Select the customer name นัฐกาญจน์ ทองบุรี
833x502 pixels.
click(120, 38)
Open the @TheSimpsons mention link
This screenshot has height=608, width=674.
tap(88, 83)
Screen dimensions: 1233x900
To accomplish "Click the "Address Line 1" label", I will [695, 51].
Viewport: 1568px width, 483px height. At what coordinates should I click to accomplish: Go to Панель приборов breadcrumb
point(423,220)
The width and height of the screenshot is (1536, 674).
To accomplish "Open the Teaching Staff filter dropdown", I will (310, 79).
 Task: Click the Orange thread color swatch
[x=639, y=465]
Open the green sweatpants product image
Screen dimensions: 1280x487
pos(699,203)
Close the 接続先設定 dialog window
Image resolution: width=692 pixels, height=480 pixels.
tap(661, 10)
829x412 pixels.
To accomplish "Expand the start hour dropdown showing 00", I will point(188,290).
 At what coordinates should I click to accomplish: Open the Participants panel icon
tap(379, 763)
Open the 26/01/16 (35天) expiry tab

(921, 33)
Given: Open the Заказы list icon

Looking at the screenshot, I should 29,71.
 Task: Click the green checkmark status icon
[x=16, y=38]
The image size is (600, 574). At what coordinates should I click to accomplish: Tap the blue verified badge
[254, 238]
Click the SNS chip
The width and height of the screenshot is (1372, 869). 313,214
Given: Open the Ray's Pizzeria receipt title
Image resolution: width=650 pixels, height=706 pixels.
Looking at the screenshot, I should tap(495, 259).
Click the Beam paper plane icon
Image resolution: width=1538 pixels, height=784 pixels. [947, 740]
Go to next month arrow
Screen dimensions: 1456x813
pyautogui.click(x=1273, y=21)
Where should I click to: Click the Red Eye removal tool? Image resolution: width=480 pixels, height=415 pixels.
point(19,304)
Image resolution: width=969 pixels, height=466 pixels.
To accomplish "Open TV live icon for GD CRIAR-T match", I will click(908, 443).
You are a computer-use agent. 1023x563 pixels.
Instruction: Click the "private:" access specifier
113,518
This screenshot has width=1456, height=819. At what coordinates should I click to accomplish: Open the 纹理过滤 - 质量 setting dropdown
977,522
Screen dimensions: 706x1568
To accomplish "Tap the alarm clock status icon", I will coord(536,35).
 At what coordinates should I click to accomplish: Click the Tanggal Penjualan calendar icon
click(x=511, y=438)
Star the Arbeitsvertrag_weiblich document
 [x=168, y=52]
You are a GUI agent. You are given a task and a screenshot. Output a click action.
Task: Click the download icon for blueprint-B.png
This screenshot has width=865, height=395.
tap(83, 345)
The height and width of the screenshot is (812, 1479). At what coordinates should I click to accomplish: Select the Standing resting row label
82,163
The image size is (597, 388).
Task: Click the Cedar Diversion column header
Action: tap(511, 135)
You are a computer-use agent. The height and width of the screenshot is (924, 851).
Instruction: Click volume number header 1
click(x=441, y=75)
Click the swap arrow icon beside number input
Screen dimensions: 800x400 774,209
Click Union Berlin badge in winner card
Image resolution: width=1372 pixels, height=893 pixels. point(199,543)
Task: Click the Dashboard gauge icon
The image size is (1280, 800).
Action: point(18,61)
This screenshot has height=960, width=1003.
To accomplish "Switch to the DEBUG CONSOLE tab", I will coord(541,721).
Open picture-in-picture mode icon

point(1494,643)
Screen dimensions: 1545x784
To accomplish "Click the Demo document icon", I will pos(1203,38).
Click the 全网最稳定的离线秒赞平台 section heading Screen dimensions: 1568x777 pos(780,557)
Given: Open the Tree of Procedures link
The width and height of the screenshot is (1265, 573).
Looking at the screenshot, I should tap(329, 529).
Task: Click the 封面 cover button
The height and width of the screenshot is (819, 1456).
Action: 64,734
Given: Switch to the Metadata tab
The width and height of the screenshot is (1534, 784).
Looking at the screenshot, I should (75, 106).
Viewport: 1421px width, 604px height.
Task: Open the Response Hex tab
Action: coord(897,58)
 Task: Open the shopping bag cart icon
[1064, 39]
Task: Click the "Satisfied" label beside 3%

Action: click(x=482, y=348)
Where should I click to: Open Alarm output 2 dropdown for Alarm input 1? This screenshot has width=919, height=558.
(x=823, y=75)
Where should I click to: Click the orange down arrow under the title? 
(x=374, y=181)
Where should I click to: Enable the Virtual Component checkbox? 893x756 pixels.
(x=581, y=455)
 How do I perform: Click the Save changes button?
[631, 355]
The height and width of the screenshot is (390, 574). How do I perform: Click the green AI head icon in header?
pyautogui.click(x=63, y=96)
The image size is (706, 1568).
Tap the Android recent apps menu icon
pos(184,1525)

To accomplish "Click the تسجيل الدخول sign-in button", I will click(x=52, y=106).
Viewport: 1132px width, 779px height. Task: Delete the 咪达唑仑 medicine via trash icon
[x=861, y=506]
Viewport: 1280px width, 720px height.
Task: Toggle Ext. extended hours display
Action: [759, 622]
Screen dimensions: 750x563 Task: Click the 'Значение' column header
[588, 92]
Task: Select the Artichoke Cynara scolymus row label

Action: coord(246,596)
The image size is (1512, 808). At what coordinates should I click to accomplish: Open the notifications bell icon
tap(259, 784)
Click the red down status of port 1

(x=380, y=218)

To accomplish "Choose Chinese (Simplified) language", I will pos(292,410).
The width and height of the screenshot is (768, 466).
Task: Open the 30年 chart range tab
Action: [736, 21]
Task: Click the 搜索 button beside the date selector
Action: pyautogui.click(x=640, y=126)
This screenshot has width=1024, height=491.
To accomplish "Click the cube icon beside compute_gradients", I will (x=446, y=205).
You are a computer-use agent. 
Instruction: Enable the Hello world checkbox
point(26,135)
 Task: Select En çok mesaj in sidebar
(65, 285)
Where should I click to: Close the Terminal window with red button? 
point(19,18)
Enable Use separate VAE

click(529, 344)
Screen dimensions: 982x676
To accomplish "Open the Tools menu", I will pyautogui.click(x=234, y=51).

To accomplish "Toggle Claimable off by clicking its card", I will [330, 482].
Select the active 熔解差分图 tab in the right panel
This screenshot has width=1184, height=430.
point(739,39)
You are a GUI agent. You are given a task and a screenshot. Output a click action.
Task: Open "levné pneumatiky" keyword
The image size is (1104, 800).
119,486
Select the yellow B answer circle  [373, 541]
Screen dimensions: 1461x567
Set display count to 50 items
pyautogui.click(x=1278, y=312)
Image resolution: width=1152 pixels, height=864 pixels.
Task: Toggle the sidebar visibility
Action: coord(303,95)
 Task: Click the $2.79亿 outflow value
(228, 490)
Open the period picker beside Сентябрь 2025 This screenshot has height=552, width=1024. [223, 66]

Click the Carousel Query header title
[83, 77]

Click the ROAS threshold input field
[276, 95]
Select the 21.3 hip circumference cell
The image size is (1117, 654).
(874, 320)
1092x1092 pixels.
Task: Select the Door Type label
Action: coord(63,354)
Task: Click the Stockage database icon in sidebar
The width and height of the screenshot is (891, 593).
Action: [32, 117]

EXERCISE REQUIREMENTS —
Set down, word for word, the lines from the first line at the top through the line with "point(19,304)", counting both ends.

ANSWER FOR THE TASK —
Select the customer name นัฐกาญจน์ ทองบุรี
833x502 pixels.
click(120, 38)
Open the @TheSimpsons mention link
This screenshot has height=608, width=674.
tap(88, 83)
Screen dimensions: 1233x900
To accomplish "Click the "Address Line 1" label", I will [695, 51].
Viewport: 1568px width, 483px height. At what coordinates should I click to accomplish: Go to Панель приборов breadcrumb
point(423,220)
The width and height of the screenshot is (1536, 674).
To accomplish "Open the Teaching Staff filter dropdown", I will (310, 79).
 Task: Click the Orange thread color swatch
[x=639, y=465]
Open the green sweatpants product image
Screen dimensions: 1280x487
pos(699,203)
Close the 接続先設定 dialog window
Image resolution: width=692 pixels, height=480 pixels.
tap(661, 10)
829x412 pixels.
To accomplish "Expand the start hour dropdown showing 00", I will point(188,290).
 At what coordinates should I click to accomplish: Open the Participants panel icon
tap(379, 763)
Open the 26/01/16 (35天) expiry tab

(921, 33)
Given: Open the Заказы list icon

Looking at the screenshot, I should 29,71.
 Task: Click the green checkmark status icon
[x=16, y=38]
The image size is (600, 574). At what coordinates should I click to accomplish: Tap the blue verified badge
[254, 238]
Click the SNS chip
The width and height of the screenshot is (1372, 869). 313,214
Given: Open the Ray's Pizzeria receipt title
Image resolution: width=650 pixels, height=706 pixels.
Looking at the screenshot, I should tap(495, 259).
Click the Beam paper plane icon
Image resolution: width=1538 pixels, height=784 pixels. [947, 740]
Go to next month arrow
Screen dimensions: 1456x813
pyautogui.click(x=1273, y=21)
Where should I click to: Click the Red Eye removal tool? Image resolution: width=480 pixels, height=415 pixels.
point(19,304)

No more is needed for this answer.